DÉTAIL DE LA TÂCHE: Selon le passage affiché ci-dessous, dans quels territoires les fonctionnaires étaient-ils traités comme des parias, voués à l'isolement ?

PASSAGE AFFICHÉ:
= = = = = = =

Depuis son départ, comme dans l’automne 1866, lors de sa longue retraite à Varzin, les rouages du gouvernement, qui se compliquaient de l’annexion des nouvelles provinces et de la création de la Confédération du Nord, avaient peine à fonctionner. On ne savait quelle direction prendre en face des résistances qui se manifestaient de toutes parts. Il semblait que la tâche qu'on avait entreprise eût dépassé le but, qu'on eût trop auguré de la force d'assimilation de la Prusse. On constatait qu'on ne faisait aucun progrès dans les états violemment incorporés dans la monarchie, que les esprits restaient montés au même diapason, frondeurs, méprisans pour les avances de l’administration[1]. Des manifestations hostiles se produisaient partout, passives ou turbulentes, suivant le tempérament des populations. Le Hanovre refusait de faire litière de son passé et de rompre les liens séculaires qui l’attachaient à sa dynastie ; ses officiers et ses soldats attendaient, embrigadés par milliers à l’étranger, une occasion de venger Langensalza. La Hesse ressentait l’injure de la conquête, au point de regretter l’électeur, le plus impopulaire des souverains; dans le Nassau et à Francfort, les fonctionnaires étaient comme des parias, voués à l’isolement. Partout restait vivant le souvenir de la guerre fratricide.

= = = = = = =

DONNÉES RECUEILLIES:

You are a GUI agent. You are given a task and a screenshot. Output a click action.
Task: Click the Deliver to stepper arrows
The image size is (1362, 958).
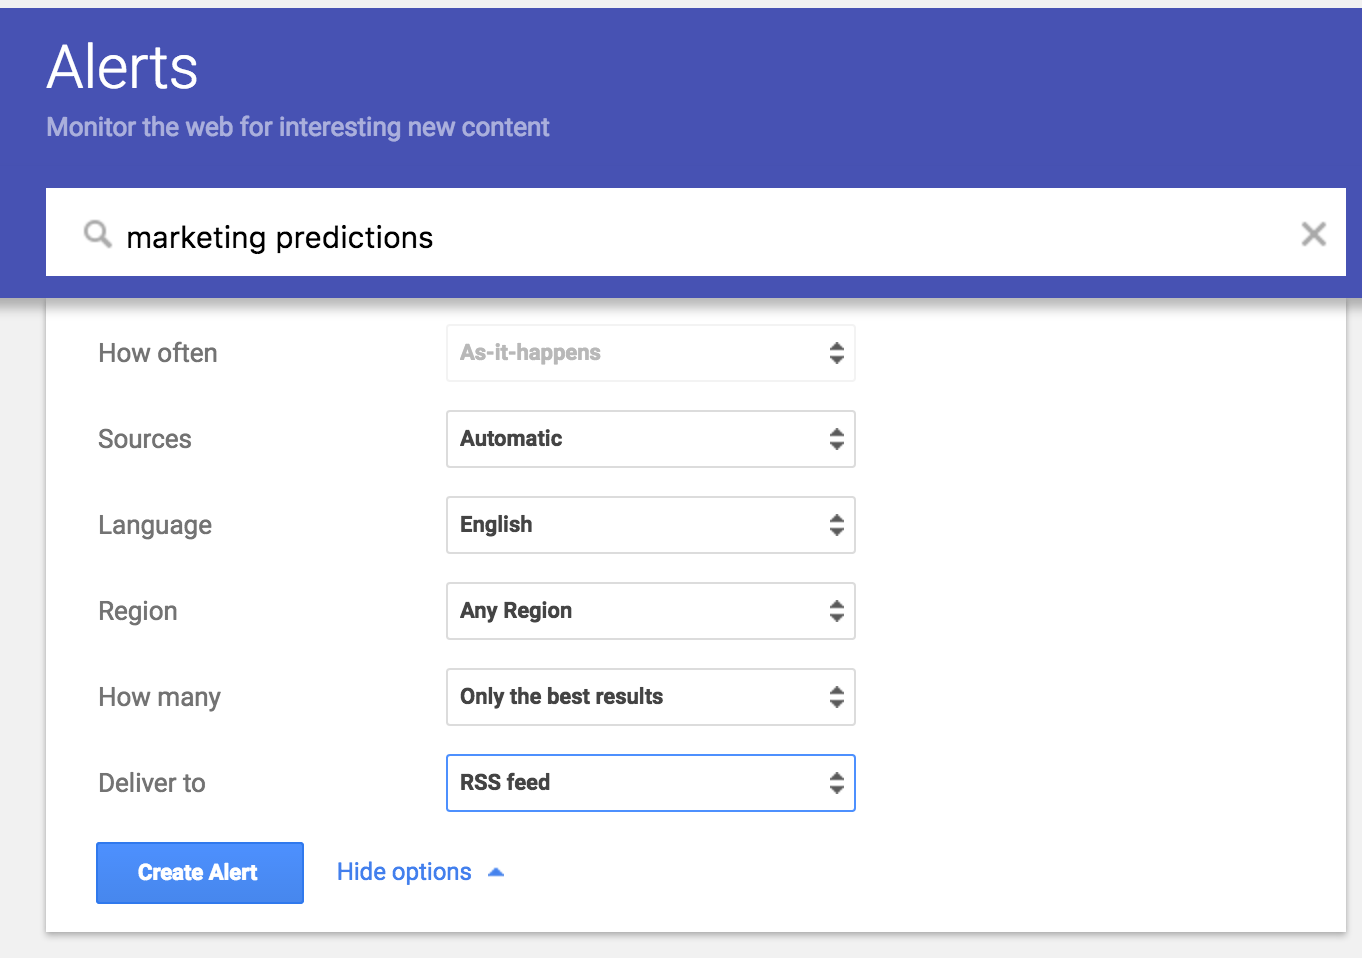coord(836,783)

= = = = = = =

SOLUTION DE L'EXERCICE: Dans le Nassau et à Francfort.